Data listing
━━━━━━━━━━━━━━━━

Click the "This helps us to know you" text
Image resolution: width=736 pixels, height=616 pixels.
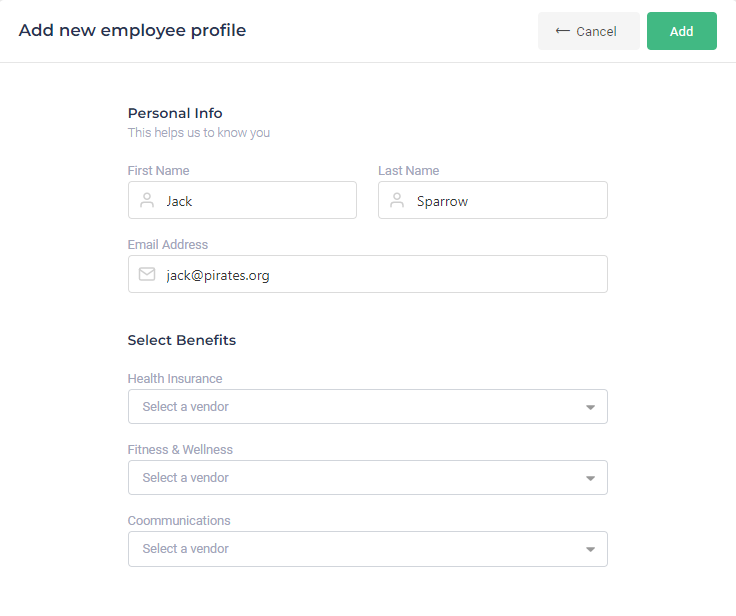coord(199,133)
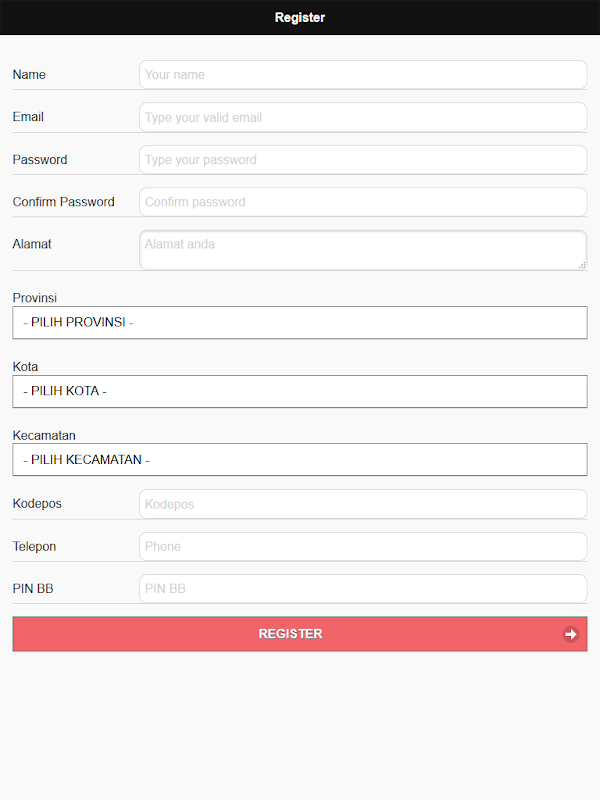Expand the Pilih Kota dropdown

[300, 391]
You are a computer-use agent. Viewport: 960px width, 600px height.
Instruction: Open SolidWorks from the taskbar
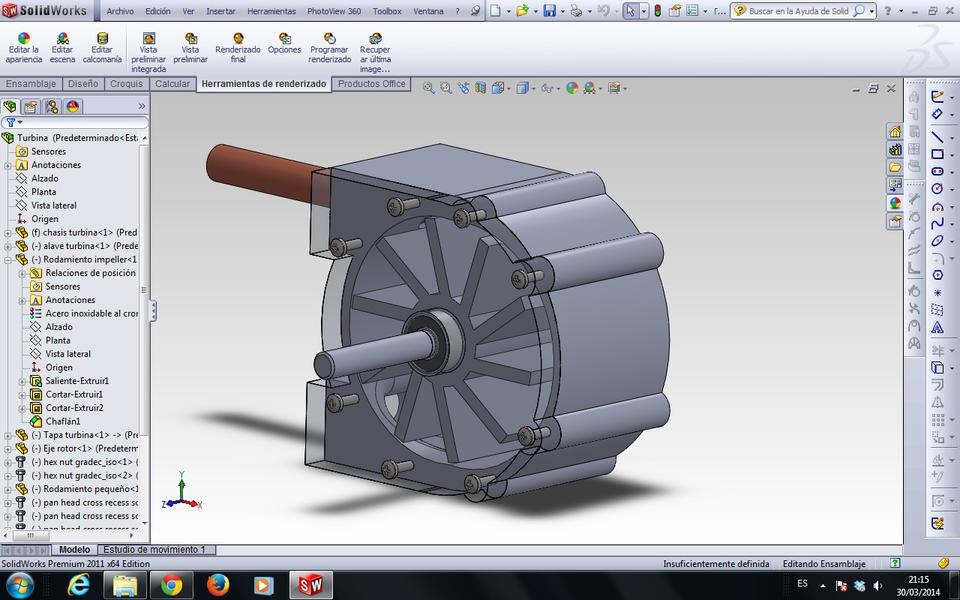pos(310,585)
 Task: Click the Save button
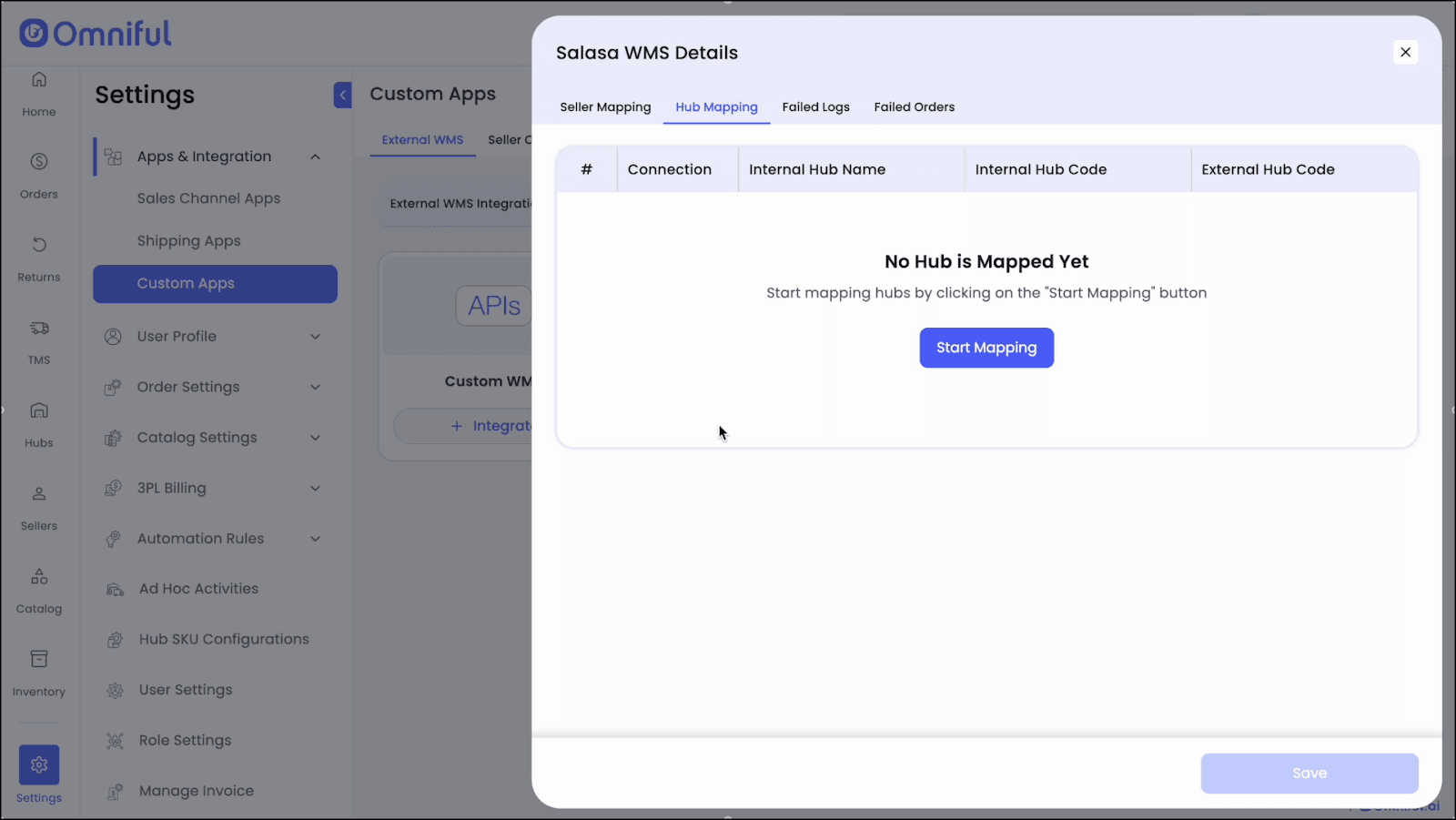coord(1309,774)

━━━━━━━━━━━━━━━━

AIM OF THE TASK: Rewrite the lines from the one containing "You are a computer-use" through the end of the records, swapping "taskbar" for "Start menu" and keeping everything else the same. Omit the pictures.

WRITTEN REPLY:
You are a computer-use agent. Viewport: 960px width, 600px height.
Instruction: Open SolidWorks from the Start menu
pos(310,585)
 Task: Click the Save button
coord(1309,774)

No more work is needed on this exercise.